The term McCarthyism originates from the anti-communist witch hunt against the left led by senator Joseph R McCarthy in 1950’s America and is now shorthand all the world over for a political purge.

Senior Tories have accused the National Trust of “going woke” for looking at how its properties have links to slavery and colonialism. Sir Keir said the Tories going to war with the National Trust was “what happens when politics of self-preservation prevail over commitment to service”.

The Queen was patron of the RNLI (PA)
The Queen was patron of the RNLI (PA)

In 2019, the RNLI came in for criticism from Tory MPs and other right-wing figures for its funding of overseas projects to help save people from drowning. In 2021 its chief executive Mark Dowie also revealed that volunteers were being abused for their work rescuing migrants. The press coverage led to a huge rise in donations to the volunteer organisation.

Former Brexit Party leader Nigel Farage previously dubbed the RNLI a “migrant taxi service” for its role in helping asylum seekers in small boats in the English Channel to safety.

Sir Keir’s speech is the first time a party leader had set out a vision for the charity sector since David Cameron’s Big Society plan. The idea was meant to see communities become less dependent on the state for solutions to their problems.

Sir Keir said it was a great idea in principle, but said “when austerity kicked in, we ended up with the poor society”. He added: “Now we need a new vision for a new era.”
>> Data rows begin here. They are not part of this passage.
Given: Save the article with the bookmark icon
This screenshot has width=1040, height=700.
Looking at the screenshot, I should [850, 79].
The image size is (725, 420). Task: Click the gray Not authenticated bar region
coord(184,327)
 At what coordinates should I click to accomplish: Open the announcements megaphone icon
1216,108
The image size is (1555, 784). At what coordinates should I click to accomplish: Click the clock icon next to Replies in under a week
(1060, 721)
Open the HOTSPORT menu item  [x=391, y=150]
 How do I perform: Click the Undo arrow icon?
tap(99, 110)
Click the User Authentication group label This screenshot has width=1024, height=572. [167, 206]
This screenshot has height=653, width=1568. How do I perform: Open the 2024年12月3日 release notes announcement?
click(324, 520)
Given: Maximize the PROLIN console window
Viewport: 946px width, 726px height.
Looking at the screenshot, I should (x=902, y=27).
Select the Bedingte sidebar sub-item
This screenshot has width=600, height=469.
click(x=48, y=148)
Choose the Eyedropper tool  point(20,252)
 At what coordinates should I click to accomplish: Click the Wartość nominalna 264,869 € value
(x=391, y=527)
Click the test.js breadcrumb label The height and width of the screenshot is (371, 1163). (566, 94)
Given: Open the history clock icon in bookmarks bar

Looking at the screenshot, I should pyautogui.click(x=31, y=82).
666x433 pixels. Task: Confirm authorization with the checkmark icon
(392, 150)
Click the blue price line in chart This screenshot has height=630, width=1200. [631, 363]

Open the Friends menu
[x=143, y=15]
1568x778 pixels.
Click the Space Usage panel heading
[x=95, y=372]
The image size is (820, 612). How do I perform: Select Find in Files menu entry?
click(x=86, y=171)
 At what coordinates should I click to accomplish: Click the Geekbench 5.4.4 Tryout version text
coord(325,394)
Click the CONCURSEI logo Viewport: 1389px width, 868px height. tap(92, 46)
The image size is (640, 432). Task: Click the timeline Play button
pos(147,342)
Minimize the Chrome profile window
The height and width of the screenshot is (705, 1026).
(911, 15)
Mr Sunak claimed Sir Keir’s speech was an attempt to distract from his record as Labour leader. Richard Holden MP, the Tory chair, attacked Sir Keir’s “vacuous” speech and said it showed “he hasn’t got a plan and continues to snipe from the sidelines”.

No 10 backed the work of the National Trust and RNLI, but stressed that charities needed to operate within the rules. The PM’s official spokesperson said the government “pays tribute to the tireless work of the RNLI and its volunteers who save lives at sea”.

It came as Ms Frazer said she believed the BBC had been biased on occasion, as she defended plans by the media regulator Ofcom to have more powers over the BBC News website.

In an awkward exchange on Sky News, Ms Frazer struggled to give examples. She then pointed to BBC coverage of the bombing of a hospital in Gaza, when an on-air correspondent speculated that the explosion might be caused by an Israeli airstrike. The BBC later apologised for that speculation.

Pushed on the example of the hospital attack, Sky News present Kay Burley said to Ms Frazer: “There’s a difference between mistake and bias, surely?” No 10 was later forced to deny that the Conservative government was pursuing an agenda against the BBC.

Meanwhile, Labour’s shadow culture secretary Thangam Debbonaire backed the idea of teaching children about white privilege – saying it was a good idea.

Asked whether she supported the guide for parents by children’s charity Barnado’s, the frontbencher told BBC Radio 4’s World at One programme: “We need education that allows children the opportunity to question, to ask difficult questions sometimes of our nation’s history.”